_Consigne à suivre_
Recopiez telles quelles, s'il vous plaît, toutes les lignes des enregistrements ci-dessous, du premier au dernier.

───── Liste des enregistrements ─────

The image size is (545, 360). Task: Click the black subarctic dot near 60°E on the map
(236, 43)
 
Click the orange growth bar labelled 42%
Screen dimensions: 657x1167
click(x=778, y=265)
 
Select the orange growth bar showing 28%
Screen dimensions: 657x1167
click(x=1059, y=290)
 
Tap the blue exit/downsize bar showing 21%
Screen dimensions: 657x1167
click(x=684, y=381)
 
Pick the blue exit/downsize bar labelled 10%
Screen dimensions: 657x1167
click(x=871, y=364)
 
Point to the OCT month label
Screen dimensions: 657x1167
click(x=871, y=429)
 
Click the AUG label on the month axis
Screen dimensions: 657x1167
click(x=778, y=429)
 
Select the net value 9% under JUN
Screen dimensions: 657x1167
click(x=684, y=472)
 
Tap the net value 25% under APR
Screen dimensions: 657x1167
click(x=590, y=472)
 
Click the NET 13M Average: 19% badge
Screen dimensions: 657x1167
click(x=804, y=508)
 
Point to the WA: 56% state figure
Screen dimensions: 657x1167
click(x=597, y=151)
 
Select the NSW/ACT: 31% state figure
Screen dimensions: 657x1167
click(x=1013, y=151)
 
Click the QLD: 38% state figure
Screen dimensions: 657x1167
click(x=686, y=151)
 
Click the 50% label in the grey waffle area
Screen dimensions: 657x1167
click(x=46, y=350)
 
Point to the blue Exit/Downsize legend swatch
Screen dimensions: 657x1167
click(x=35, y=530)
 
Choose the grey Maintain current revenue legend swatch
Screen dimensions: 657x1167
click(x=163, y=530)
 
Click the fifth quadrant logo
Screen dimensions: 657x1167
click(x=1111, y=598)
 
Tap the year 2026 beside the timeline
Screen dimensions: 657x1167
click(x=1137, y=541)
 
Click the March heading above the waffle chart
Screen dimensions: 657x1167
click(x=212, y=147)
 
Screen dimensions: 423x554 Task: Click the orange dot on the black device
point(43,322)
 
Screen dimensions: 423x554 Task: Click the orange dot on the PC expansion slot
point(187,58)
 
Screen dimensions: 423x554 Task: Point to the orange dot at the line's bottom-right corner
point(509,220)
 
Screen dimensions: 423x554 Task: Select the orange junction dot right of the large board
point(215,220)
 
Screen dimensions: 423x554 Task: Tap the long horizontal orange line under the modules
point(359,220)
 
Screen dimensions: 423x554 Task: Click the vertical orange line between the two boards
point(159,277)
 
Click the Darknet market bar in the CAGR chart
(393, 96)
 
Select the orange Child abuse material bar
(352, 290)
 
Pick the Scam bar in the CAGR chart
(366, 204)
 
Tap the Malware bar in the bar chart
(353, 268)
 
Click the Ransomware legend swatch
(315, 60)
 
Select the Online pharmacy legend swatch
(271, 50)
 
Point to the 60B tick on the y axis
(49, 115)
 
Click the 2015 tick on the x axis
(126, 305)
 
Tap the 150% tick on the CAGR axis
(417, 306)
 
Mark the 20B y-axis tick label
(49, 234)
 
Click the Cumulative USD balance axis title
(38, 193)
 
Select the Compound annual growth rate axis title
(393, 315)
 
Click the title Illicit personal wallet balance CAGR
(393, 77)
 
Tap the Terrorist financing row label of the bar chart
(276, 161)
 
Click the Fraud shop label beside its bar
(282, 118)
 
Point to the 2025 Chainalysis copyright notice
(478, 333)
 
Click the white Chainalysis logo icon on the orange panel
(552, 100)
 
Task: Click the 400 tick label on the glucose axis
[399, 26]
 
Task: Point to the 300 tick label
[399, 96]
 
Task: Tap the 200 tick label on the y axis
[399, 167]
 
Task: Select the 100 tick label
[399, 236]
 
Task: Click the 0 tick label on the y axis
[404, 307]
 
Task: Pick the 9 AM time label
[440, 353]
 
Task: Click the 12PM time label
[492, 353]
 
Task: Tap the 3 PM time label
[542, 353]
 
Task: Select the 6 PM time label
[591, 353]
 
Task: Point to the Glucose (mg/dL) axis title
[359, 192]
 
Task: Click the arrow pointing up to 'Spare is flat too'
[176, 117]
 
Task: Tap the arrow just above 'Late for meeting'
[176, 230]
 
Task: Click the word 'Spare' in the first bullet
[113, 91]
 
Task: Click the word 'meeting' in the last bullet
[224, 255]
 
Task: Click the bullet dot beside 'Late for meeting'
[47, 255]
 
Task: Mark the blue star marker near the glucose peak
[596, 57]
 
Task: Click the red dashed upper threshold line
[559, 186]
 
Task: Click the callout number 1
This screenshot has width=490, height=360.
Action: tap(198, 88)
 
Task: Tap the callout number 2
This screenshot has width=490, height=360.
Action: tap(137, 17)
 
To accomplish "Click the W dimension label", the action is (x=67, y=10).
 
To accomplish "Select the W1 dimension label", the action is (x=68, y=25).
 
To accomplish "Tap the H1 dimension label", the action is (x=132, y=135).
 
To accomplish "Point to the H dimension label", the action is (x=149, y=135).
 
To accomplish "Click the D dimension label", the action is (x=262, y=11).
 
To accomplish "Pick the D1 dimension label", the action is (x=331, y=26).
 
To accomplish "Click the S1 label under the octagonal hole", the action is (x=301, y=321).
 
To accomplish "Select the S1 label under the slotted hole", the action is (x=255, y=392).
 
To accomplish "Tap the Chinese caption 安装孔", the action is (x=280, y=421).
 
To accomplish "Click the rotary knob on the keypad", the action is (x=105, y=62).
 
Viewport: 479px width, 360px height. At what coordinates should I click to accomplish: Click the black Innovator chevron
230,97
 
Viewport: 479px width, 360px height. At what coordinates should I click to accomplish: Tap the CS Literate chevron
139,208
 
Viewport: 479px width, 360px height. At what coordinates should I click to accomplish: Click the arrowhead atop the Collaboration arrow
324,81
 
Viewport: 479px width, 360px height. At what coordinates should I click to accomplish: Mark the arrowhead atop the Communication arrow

─────

_Corrigé de l'exercice_
The image size is (545, 360). Task: Click the black subarctic dot near 60°E on the map
(236, 43)
 
Click the orange growth bar labelled 42%
Screen dimensions: 657x1167
click(x=778, y=265)
 
Select the orange growth bar showing 28%
Screen dimensions: 657x1167
click(x=1059, y=290)
 
Tap the blue exit/downsize bar showing 21%
Screen dimensions: 657x1167
click(x=684, y=381)
 
Pick the blue exit/downsize bar labelled 10%
Screen dimensions: 657x1167
click(x=871, y=364)
 
Point to the OCT month label
Screen dimensions: 657x1167
click(x=871, y=429)
 
Click the AUG label on the month axis
Screen dimensions: 657x1167
click(x=778, y=429)
 
Select the net value 9% under JUN
Screen dimensions: 657x1167
click(x=684, y=472)
 
Tap the net value 25% under APR
Screen dimensions: 657x1167
click(x=590, y=472)
 
Click the NET 13M Average: 19% badge
Screen dimensions: 657x1167
click(x=804, y=508)
 
Point to the WA: 56% state figure
Screen dimensions: 657x1167
click(x=597, y=151)
 
Select the NSW/ACT: 31% state figure
Screen dimensions: 657x1167
click(x=1013, y=151)
 
Click the QLD: 38% state figure
Screen dimensions: 657x1167
click(x=686, y=151)
 
Click the 50% label in the grey waffle area
Screen dimensions: 657x1167
click(x=46, y=350)
 
Point to the blue Exit/Downsize legend swatch
Screen dimensions: 657x1167
click(x=35, y=530)
 
Choose the grey Maintain current revenue legend swatch
Screen dimensions: 657x1167
click(x=163, y=530)
 
Click the fifth quadrant logo
Screen dimensions: 657x1167
click(x=1111, y=598)
 
Tap the year 2026 beside the timeline
Screen dimensions: 657x1167
click(x=1137, y=541)
 
Click the March heading above the waffle chart
Screen dimensions: 657x1167
click(x=212, y=147)
 
Screen dimensions: 423x554 Task: Click the orange dot on the black device
point(43,322)
 
Screen dimensions: 423x554 Task: Click the orange dot on the PC expansion slot
point(187,58)
 
Screen dimensions: 423x554 Task: Point to the orange dot at the line's bottom-right corner
point(509,220)
 
Screen dimensions: 423x554 Task: Select the orange junction dot right of the large board
point(215,220)
 
Screen dimensions: 423x554 Task: Tap the long horizontal orange line under the modules
point(359,220)
 
Screen dimensions: 423x554 Task: Click the vertical orange line between the two boards
point(159,277)
 
Click the Darknet market bar in the CAGR chart
(393, 96)
 
Select the orange Child abuse material bar
(352, 290)
 
Pick the Scam bar in the CAGR chart
(366, 204)
 
Tap the Malware bar in the bar chart
(353, 268)
 
Click the Ransomware legend swatch
(315, 60)
 
Select the Online pharmacy legend swatch
(271, 50)
 
Point to the 60B tick on the y axis
(49, 115)
 
Click the 2015 tick on the x axis
(126, 305)
 
Tap the 150% tick on the CAGR axis
(417, 306)
 
Mark the 20B y-axis tick label
(49, 234)
 
Click the Cumulative USD balance axis title
(38, 193)
 
Select the Compound annual growth rate axis title
(393, 315)
 
Click the title Illicit personal wallet balance CAGR
(393, 77)
 
Tap the Terrorist financing row label of the bar chart
(276, 161)
 
Click the Fraud shop label beside its bar
(282, 118)
 
Point to the 2025 Chainalysis copyright notice
(478, 333)
 
Click the white Chainalysis logo icon on the orange panel
(552, 100)
 
Task: Click the 400 tick label on the glucose axis
[399, 26]
 
Task: Point to the 300 tick label
[399, 96]
 
Task: Tap the 200 tick label on the y axis
[399, 167]
 
Task: Select the 100 tick label
[399, 236]
 
Task: Click the 0 tick label on the y axis
[404, 307]
 
Task: Pick the 9 AM time label
[440, 353]
 
Task: Click the 12PM time label
[492, 353]
 
Task: Tap the 3 PM time label
[542, 353]
 
Task: Select the 6 PM time label
[591, 353]
 
Task: Point to the Glucose (mg/dL) axis title
[359, 192]
 
Task: Click the arrow pointing up to 'Spare is flat too'
[176, 117]
 
Task: Tap the arrow just above 'Late for meeting'
[176, 230]
 
Task: Click the word 'Spare' in the first bullet
[113, 91]
 
Task: Click the word 'meeting' in the last bullet
[224, 255]
 
Task: Click the bullet dot beside 'Late for meeting'
[47, 255]
 
Task: Mark the blue star marker near the glucose peak
[596, 57]
 
Task: Click the red dashed upper threshold line
[559, 186]
 
Task: Click the callout number 1
This screenshot has width=490, height=360.
Action: tap(198, 88)
 
Task: Tap the callout number 2
This screenshot has width=490, height=360.
Action: tap(137, 17)
 
To accomplish "Click the W dimension label", the action is (x=67, y=10).
 
To accomplish "Select the W1 dimension label", the action is (x=68, y=25).
 
To accomplish "Tap the H1 dimension label", the action is (x=132, y=135).
 
To accomplish "Point to the H dimension label", the action is (x=149, y=135).
 
To accomplish "Click the D dimension label", the action is (x=262, y=11).
 
To accomplish "Pick the D1 dimension label", the action is (x=331, y=26).
 
To accomplish "Click the S1 label under the octagonal hole", the action is (x=301, y=321).
 
To accomplish "Select the S1 label under the slotted hole", the action is (x=255, y=392).
 
To accomplish "Tap the Chinese caption 安装孔", the action is (x=280, y=421).
 
To accomplish "Click the rotary knob on the keypad", the action is (x=105, y=62).
 
Viewport: 479px width, 360px height. At what coordinates should I click to accomplish: Click the black Innovator chevron
230,97
 
Viewport: 479px width, 360px height. At what coordinates should I click to accomplish: Tap the CS Literate chevron
139,208
 
Viewport: 479px width, 360px height. At what coordinates should I click to accomplish: Click the arrowhead atop the Collaboration arrow
324,81
 
Viewport: 479px width, 360px height. At what coordinates should I click to accomplish: Mark the arrowhead atop the Communication arrow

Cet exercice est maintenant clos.